Counting tokens for Claude (Anthropic SDK)

Section titled “Counting tokens for Claude (Anthropic SDK)”

The Anthropic Python SDK provides a count_tokens method that calls the API to count tokens accurately for Claude models.

import anthropic
client = anthropic.Anthropic()
# Count tokens for a message list
response = client.messages.count_tokens(
model="claude-3-5-sonnet-20241022",
system="You are a helpful assistant.",
messages=[
{"role": "user", "content": "Explain tokenization in two sentences."}
]
)
print(f"Input tokens: {response.input_tokens}")

Counting tokens for open-source models (Hugging Face transformers)

Section titled “Counting tokens for open-source models (Hugging Face transformers)”

For Llama, Mistral, Gemma, and other open-source models, use the tokenizer from the Hugging Face transformers library.

from transformers import AutoTokenizer
# Load tokenizer for any Hugging Face model
tokenizer = AutoTokenizer.from_pretrained("meta-llama/Meta-Llama-3-8B")
text = "Tokenization is the invisible layer between your text and the model."
tokens = tokenizer.encode(text)
print(f"Token count: {len(tokens)}") # Llama 3 may differ from tiktoken
# Tokenize a chat with the correct chat template applied
messages = [
{"role": "user", "content": "Explain tokenization in two sentences."}
]
formatted = tokenizer.apply_chat_template(messages, tokenize=False)
token_count = len(tokenizer.encode(formatted))
print(f"Chat template token count: {token_count}")
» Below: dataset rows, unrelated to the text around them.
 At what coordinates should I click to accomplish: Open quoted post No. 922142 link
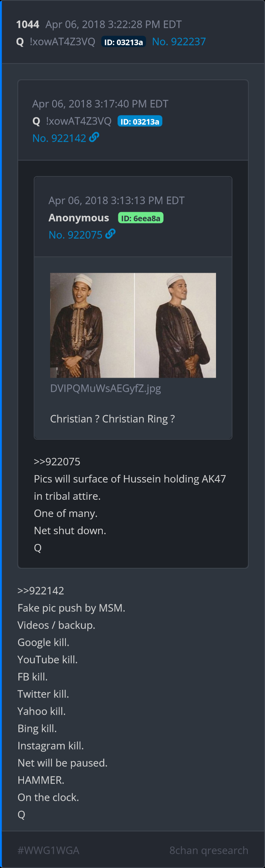[59, 138]
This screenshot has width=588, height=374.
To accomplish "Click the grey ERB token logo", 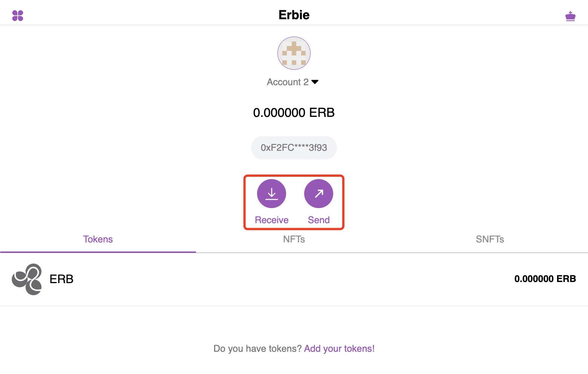I will tap(27, 279).
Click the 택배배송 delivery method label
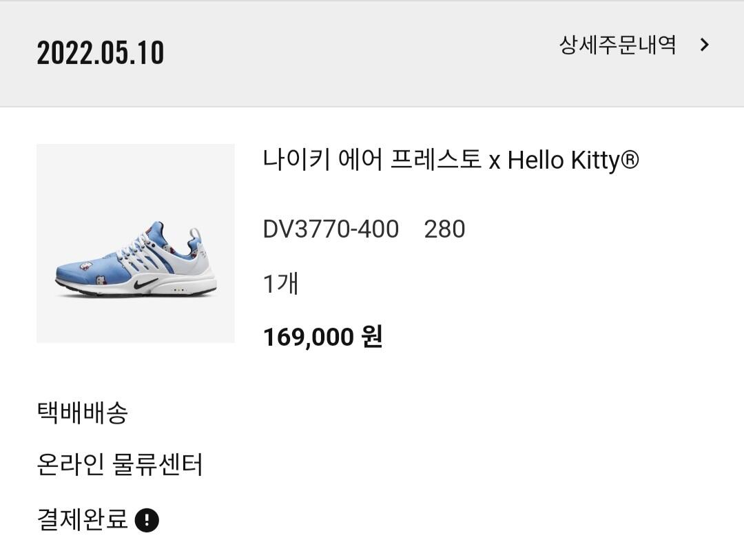The height and width of the screenshot is (560, 744). (82, 413)
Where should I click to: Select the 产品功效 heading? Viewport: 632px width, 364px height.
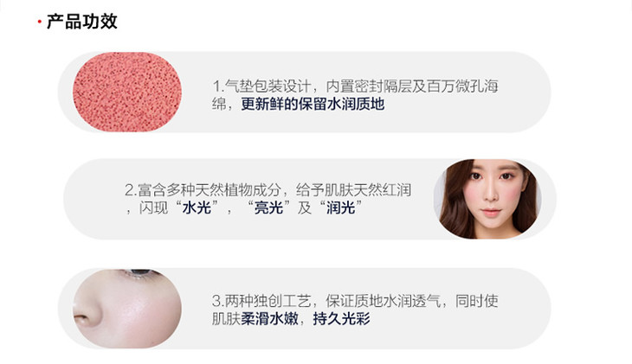(x=82, y=22)
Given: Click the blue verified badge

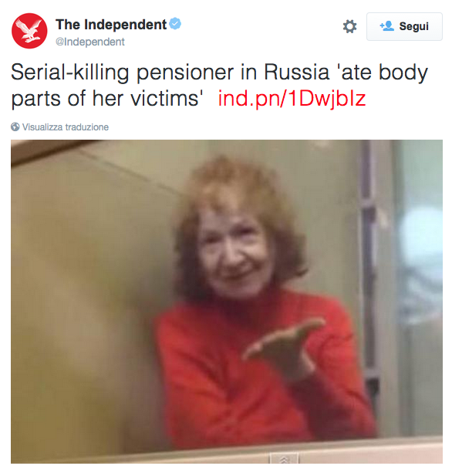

Important: Different models tokenize the same text differently. A prompt that is 800 tokens in tiktoken (GPT-4o) might be 840 tokens in the Llama 3 tokenizer and 780 tokens in a SentencePiece tokenizer. If you switch models, recalibrate your token count estimates.

OpenAI’s Tokenizer tool (platform.openai.com/tokenizer) lets you paste text and see exactly how it is split into tokens with color coding. This is invaluable for debugging unexpected token counts and understanding why certain prompts are more expensive than you expect.


These are the tokenization behaviors that regularly surprise engineers in production.

English is the language most heavily represented in LLM training data. The tokenizer vocabulary is optimized for English — common English words are single tokens. For other languages, the same information requires significantly more tokens.

A sentence in English might be 15 tokens. The same meaning expressed in Japanese might be 35 tokens. In Arabic: 40–50 tokens. In Thai (no word boundaries): 50+ tokens. If you build a multilingual application and budget based on English token counts, your non-English traffic will cost 2–4x more than expected. This has caused real production budget overruns.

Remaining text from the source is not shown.